そのおかげで見事アイアンゴーレムの足を奪うことに成功、まだ這いずりながら攻撃しようとしてくるも動きも遅いゴーレムなんてただの的でしかない。
その後はワンサイドゲームの展開で最後は桜さん自身がゴーレムの核を貫いてついにアイアンゴーレムは地に伏した。
大喜びする桜さんをよそに大急ぎでゴーレムへと近づきスキルを発動。
【アイアンゴーレムのスキルを収奪しました、鉄壁。ストック上限はあと三つです。】
前回も手に入れたものの結局効果が分からないままだったので今回こそ効果を確認したい。
防御系だとは思うんだけど、どんな感じなんだろうか。
収奪スキルを発動してすぐゴーレムが地面に吸い込まれ、前回同様青い石をいくつか残していった。
前回のストマイロ鉱石も残っているのでこれだけあれば桜さん用の新しい武器を作れるんじゃないだろうか。
鉱石を回収すると桜さんが満面の笑みを浮かべながらこちらへかけてくる。
「和人さんやりました!」
「最後はなかなかかっこよかったね」
「スキルのおかげでどこを狙えばいいかがわかるのですっごい戦いやすいんです。
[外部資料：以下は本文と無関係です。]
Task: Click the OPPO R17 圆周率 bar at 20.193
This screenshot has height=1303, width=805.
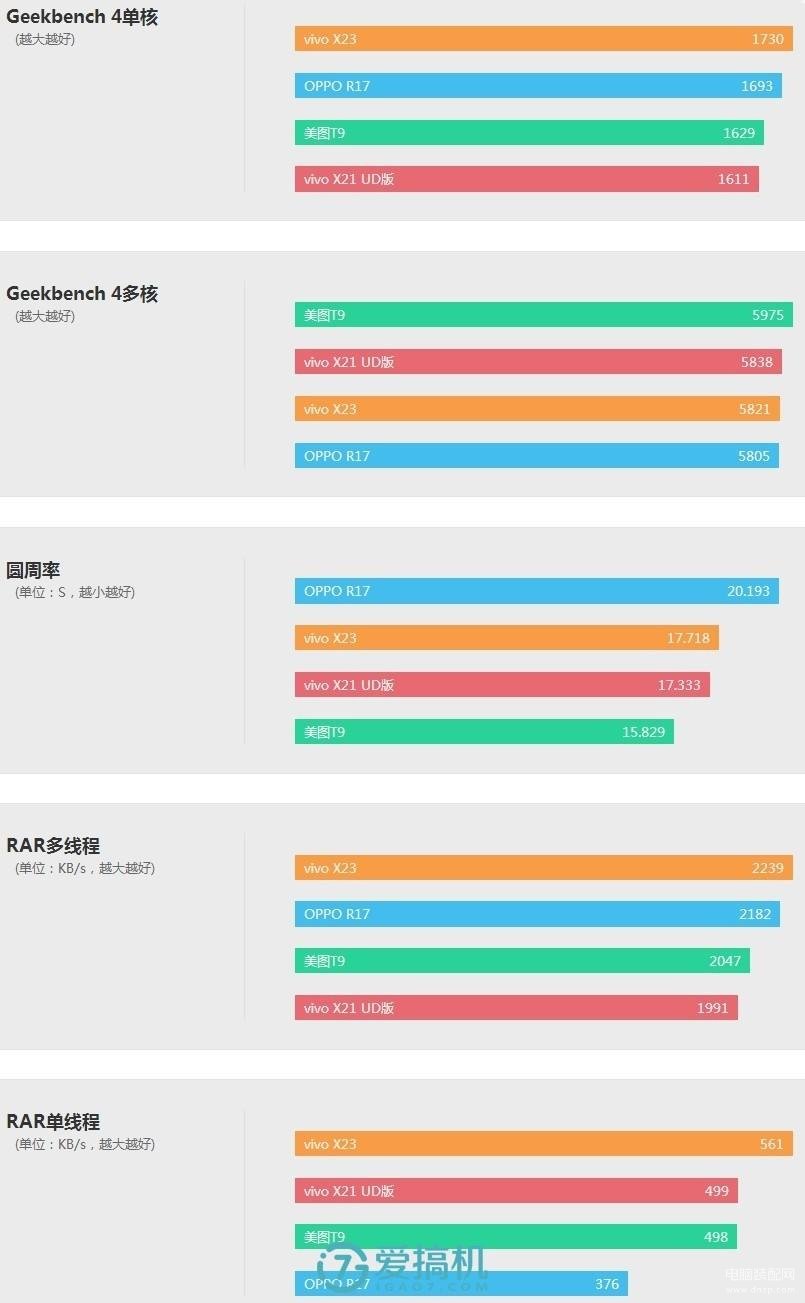Action: tap(537, 591)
これもあの時和人さんが背中を押してくださったからですね」
「いやいや、自力で引き当てた桜さんの運のおかげだよ」
「そういえば和人さんのスキルは何かわかったんですか?」
「んー、それがなかなか」
このスキルを手に入れたのは桜さんの運がよかったからで俺もまたその一人ということになる。
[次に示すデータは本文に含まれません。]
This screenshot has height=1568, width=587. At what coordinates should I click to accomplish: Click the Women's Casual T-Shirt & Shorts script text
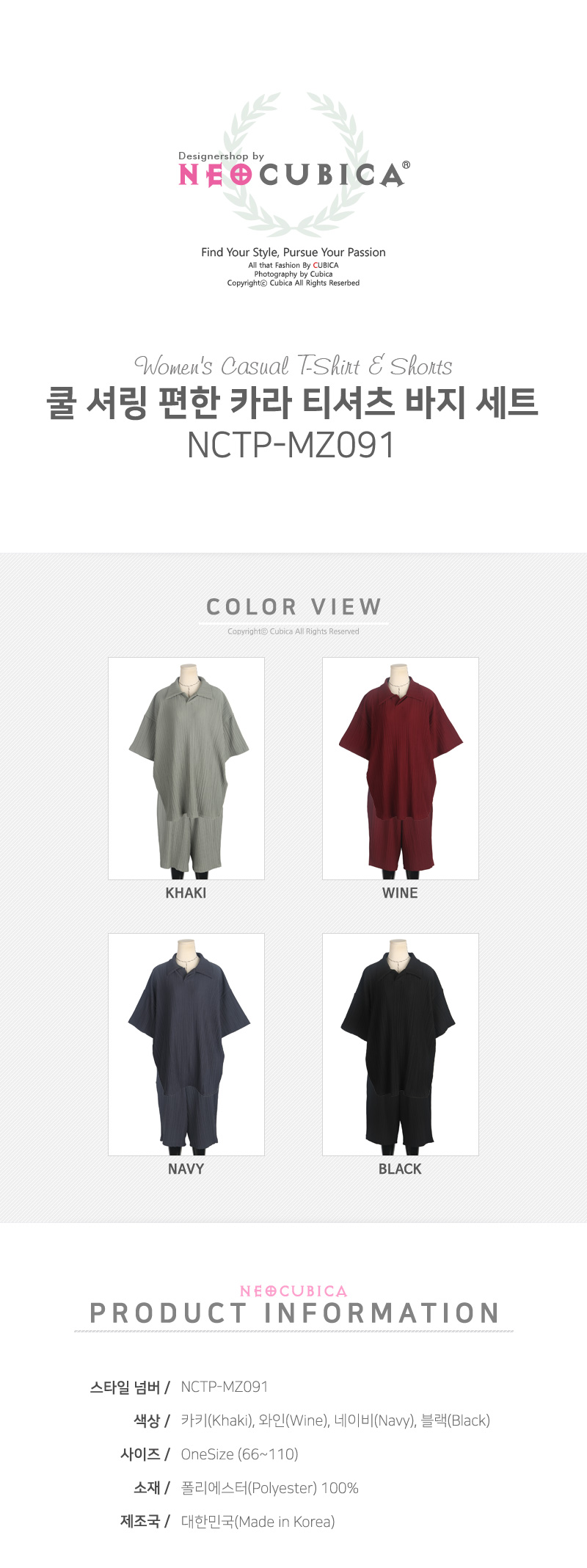tap(294, 365)
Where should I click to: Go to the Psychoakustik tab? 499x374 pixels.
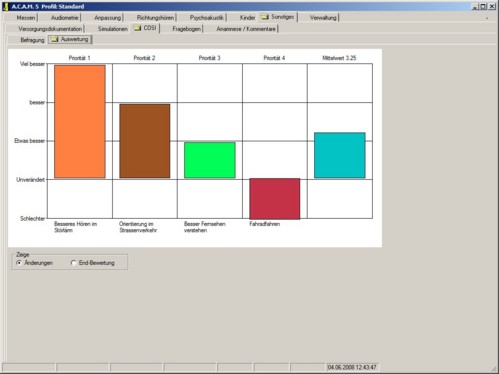[207, 18]
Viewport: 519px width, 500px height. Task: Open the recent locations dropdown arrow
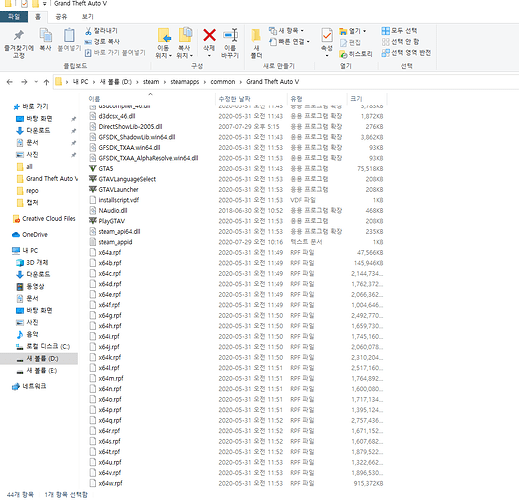[36, 82]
とはいえ次もまた手に入れられるかはクリスタル次第だし、ぶっちゃけこれ以上のスキルはないと思っている。
そろそろ桜さんにも伝えるべきなんだろうけど、申し訳ないがもう少しだけ黙っておこう。
公表するにしてもそれなりに実力を積んでからじゃないと、上位冒険者にいいように使われるっていう話も聞くだけに桜さんのこのスキルについてもあまり口外しないようにしないとなぁ。
ともかくだ、目的だった武庫ダンジョン走破は無事に達成、ストマイロ鉱石を手土産にギルドに凱旋しようじゃないか。